* EXTRAIT À LIRE
== == ==
Marcoussis n’avait pas donné la Primature à la rébellion. Que nous auraient dit Gbagbo et ses refondateurs, si Marcoussis nous avait proposé de donner la Primature à la rébellion ? Ils auraient dénoncé (encore) un complot français, de nature chiraquienne, visant à affaiblir leur pouvoir ; et ils auraient poussé les enfants des pauvres dans la rue, qui seraient allés se faire massacrer (encore) pour eux. Quatre ans de tâtonnements plus tard, M. Gbagbo donne (enfin) la Primature à la rébellion et affirme, l’air étrangement satisfait : « Quand cette crise a éclaté, nous avons parcouru le monde entier pour faire des négociations. Nous avons signé de nombreux accords jusqu’à ce que dans les responsabilités qui sont les miennes, je comprenne qu’il y avait beaucoup de choses bidons dans tout ce qu’on faisait ». Enfin, de qui se moque M. Gbagbo ?

M. Gbagbo et les refondateurs ont toujours refusé d’appliquer, au nom de la souveraineté nationale et des prérogatives que leur donnait la Constitution ivoirienne, ce que la Communauté internationale nous demandait de faire. Ils ont géré cette crise comme ils l’entendaient la gérer, refusant le principe du « Plein pouvoirs » au Premier ministre. Et M. Gbagbo ne se gênait pas de clamer devant ses militants, chaque fois qu’il refusait d’appliquer ce qu’on lui proposait : « Je tiens toujours la barre (...) C’est moi qui ait le ballon, je n’ai encore fait la passe à personne !!! » Ces propos sont encore là, dans les journaux, et dans nos mémoires, en tout cas, dans la mienne. Comment donc, M. Gbagbo peut-il aujourd’hui affirmer que la crise a duré à cause des solutions ‘‘bidons’’ que lui avaient imposées la Communauté internationale ? Incroyable !

Dès son retour de Rome en septembre 2002, n’est-ce pas M. Gbagbo qui avait refusé de négocier avec la rébellion, brandissant plutôt l’épée contre l’agresseur ? Et cela, malgré les conseils de M. Bédié (qui avait proposé la négociation directe avec la rébellion) ; malgré aussi les avis de M. Dominique de Villepin qui lui, n’avait eu de cesse de dire : « La solution à la crise ivoirienne n’est pas militaire. »
== == ==
* DONNÉES DE TRAVAIL
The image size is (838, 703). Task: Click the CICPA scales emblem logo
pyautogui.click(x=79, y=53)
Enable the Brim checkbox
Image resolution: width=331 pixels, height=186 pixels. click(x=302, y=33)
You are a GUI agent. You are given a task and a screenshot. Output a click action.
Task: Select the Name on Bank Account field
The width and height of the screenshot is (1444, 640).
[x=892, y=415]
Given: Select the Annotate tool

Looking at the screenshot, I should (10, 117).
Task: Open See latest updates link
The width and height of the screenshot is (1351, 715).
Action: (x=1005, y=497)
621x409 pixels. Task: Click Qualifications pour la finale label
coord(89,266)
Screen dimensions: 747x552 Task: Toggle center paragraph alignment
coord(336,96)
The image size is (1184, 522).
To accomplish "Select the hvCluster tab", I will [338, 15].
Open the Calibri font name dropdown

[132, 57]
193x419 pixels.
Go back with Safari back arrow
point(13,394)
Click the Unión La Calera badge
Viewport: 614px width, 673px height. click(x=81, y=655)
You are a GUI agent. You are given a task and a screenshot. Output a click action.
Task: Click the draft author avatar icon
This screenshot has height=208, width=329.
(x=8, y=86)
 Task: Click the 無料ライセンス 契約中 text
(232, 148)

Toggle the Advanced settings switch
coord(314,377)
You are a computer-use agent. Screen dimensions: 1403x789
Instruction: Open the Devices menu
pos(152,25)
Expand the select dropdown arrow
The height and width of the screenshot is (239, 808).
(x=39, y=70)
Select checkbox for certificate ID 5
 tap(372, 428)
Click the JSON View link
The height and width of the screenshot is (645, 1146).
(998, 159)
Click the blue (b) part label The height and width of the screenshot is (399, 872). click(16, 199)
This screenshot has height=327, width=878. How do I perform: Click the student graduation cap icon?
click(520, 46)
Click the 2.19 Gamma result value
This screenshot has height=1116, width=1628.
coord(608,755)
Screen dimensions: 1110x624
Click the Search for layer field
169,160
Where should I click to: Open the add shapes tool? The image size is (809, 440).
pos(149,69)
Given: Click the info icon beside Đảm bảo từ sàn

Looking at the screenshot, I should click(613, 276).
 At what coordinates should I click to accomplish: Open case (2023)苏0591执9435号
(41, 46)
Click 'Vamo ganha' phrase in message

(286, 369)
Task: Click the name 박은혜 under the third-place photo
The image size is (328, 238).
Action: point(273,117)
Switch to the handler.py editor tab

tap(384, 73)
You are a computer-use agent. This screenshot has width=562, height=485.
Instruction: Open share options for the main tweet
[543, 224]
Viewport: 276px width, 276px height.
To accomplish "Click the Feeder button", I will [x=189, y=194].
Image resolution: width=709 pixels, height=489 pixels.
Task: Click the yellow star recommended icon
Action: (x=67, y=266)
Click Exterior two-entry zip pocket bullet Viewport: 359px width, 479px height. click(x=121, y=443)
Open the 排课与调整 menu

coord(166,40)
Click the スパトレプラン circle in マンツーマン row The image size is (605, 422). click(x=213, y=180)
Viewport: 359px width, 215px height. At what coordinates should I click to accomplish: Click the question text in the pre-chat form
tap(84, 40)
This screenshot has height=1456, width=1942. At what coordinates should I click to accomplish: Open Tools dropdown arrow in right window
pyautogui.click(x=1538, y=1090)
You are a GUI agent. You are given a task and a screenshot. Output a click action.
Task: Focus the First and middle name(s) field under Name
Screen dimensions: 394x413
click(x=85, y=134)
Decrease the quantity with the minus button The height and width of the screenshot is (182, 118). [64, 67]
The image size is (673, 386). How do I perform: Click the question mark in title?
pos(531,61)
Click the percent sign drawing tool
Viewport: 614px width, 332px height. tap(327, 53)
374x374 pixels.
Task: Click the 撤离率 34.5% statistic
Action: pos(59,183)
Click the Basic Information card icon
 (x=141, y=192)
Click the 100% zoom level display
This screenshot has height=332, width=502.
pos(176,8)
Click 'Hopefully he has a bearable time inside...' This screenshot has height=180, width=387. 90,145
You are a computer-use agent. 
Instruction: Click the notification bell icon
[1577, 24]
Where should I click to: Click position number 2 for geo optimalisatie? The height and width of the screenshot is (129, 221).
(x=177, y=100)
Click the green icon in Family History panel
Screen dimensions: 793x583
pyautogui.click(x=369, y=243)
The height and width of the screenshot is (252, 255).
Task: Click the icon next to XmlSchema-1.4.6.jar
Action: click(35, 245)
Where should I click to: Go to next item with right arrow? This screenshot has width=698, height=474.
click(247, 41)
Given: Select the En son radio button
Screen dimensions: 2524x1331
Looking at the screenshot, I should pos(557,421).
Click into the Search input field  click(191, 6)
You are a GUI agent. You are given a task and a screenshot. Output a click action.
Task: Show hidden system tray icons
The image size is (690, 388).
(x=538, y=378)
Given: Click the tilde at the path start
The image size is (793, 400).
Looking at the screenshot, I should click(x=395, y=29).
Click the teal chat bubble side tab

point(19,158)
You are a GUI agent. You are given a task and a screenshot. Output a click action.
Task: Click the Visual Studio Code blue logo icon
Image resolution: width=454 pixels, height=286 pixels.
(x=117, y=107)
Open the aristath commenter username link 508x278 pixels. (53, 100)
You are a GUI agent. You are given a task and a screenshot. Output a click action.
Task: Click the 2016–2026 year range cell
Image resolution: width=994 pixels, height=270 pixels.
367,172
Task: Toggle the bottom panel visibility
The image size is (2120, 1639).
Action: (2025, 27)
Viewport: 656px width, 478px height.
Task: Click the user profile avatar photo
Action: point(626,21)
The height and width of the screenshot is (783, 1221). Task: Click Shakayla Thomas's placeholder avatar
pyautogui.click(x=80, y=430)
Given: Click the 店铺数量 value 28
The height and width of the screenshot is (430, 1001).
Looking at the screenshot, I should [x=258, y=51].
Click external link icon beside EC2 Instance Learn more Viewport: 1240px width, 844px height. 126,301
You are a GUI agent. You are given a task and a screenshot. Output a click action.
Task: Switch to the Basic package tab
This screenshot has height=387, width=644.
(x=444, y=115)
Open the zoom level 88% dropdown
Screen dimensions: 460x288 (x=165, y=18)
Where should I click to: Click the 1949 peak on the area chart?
== == ==
* EXERCICES À FAIRE
a – Reformulez sous forme de liste plus courte le paragraphe de l'extrait qui commence par « Dès son retour de Rome », en gardant ses faits principaux.
b – Recopiez mot pour mot les rangées, depuis leur début jusqu'à la ligne qui contient « Click the blue », celle-ci comprise.

* CORRIGÉ
a –
- Le texte affirme que dès son retour de Rome, en septembre 2002, M. Gbagbo a refusé de négocier avec la rébellion et a préféré brandir l'épée contre l'agresseur.
- Ce refus allait contre les conseils de M. Bédié, qui proposait la négociation directe avec la rébellion.
- Il allait aussi contre les avis de M. Dominique de Villepin, qui répétait : « La solution à la crise ivoirienne n'est pas militaire. »

b –
The image size is (838, 703). Task: Click the CICPA scales emblem logo
pyautogui.click(x=79, y=53)
Enable the Brim checkbox
Image resolution: width=331 pixels, height=186 pixels. click(x=302, y=33)
You are a GUI agent. You are given a task and a screenshot. Output a click action.
Task: Select the Name on Bank Account field
The width and height of the screenshot is (1444, 640).
[x=892, y=415]
Given: Select the Annotate tool

Looking at the screenshot, I should (10, 117).
Task: Open See latest updates link
The width and height of the screenshot is (1351, 715).
Action: (x=1005, y=497)
621x409 pixels. Task: Click Qualifications pour la finale label
coord(89,266)
Screen dimensions: 747x552 Task: Toggle center paragraph alignment
coord(336,96)
The image size is (1184, 522).
To accomplish "Select the hvCluster tab", I will [338, 15].
Open the Calibri font name dropdown

[132, 57]
193x419 pixels.
Go back with Safari back arrow
point(13,394)
Click the Unión La Calera badge
Viewport: 614px width, 673px height. click(x=81, y=655)
You are a GUI agent. You are given a task and a screenshot. Output a click action.
Task: Click the draft author avatar icon
This screenshot has height=208, width=329.
(x=8, y=86)
 Task: Click the 無料ライセンス 契約中 text
(232, 148)

Toggle the Advanced settings switch
coord(314,377)
You are a computer-use agent. Screen dimensions: 1403x789
Instruction: Open the Devices menu
pos(152,25)
Expand the select dropdown arrow
The height and width of the screenshot is (239, 808).
(x=39, y=70)
Select checkbox for certificate ID 5
 tap(372, 428)
Click the JSON View link
The height and width of the screenshot is (645, 1146).
(998, 159)
Click the blue (b) part label The height and width of the screenshot is (399, 872). click(16, 199)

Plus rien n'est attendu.